On systems with the aptitude package manager (e.g. Ubuntu, Debian) you can install all required packages by typing the following as root user (or using sudo):

$ apt-get install gcc g++ cmake libboost-dev

The module MatTreeDoc was developed in Visual C++. No makefile is provided for that module. We recommend using Windows and Visual C++ for that module.

Wrappers (Simplest Way To Use The Library)

For your convenience, we have added wrappers that contain all necessary objects as described in section "Basic Usage". All you need to do to build an index and execute queries, is to create an instance of a wrapper. These wrappers initialize components with default values and are the simplest and fastest way to use our library - at the expense of being able to control tuning parameters (which filters are used, fanout, etc.).

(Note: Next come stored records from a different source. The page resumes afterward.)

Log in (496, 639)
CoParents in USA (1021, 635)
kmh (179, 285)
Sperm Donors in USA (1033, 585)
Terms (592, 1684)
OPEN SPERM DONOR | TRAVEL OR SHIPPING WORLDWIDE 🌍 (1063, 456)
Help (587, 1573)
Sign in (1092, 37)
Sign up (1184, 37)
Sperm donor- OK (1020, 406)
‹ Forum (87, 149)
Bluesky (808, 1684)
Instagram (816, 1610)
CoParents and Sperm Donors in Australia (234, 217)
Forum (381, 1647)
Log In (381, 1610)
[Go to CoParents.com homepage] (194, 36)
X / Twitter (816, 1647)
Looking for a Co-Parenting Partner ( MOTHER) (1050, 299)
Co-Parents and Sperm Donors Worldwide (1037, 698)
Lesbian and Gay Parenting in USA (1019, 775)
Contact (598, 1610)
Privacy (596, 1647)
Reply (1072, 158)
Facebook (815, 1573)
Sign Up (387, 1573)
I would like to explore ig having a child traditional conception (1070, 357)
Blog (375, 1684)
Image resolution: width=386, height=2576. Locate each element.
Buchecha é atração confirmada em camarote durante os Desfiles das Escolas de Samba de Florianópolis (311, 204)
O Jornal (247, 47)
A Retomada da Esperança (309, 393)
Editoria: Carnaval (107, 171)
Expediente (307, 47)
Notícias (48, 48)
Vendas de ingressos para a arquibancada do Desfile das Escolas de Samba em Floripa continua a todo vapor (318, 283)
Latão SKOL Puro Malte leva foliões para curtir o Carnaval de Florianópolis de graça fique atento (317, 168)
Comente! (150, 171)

We recommend browsing through the code in filtertree/wrappers/src/example.cc.

Step-By-Step Guide

In this guide we will use a wrapper to show you how to perform approximate string search using the edit distance.

Step1: Compiling The Library

Let us first test whether we can successfully compile the Flamingo libraries.

Let us say you have extracted the Flamingo archive to the following directory: /home/joe/flamingo-4.0

The wrappers are part of the filtertree module which we compile as follows:

cd /home/joe/flamingo-4.0/src/filtertree/
cmake .
make

This should compile filtertree and the modules that it depends on, namely, util, common and listmerger.

The libraries and executables are placed in the build folder of their corresponding modules, e.g., the filtertree binaries are in /home/joe/flamingo-4.0/src/filtertree/build/, the listmerger binaries are in /home/joe/flamingo-4.0/src/listmerger/build/, and so on.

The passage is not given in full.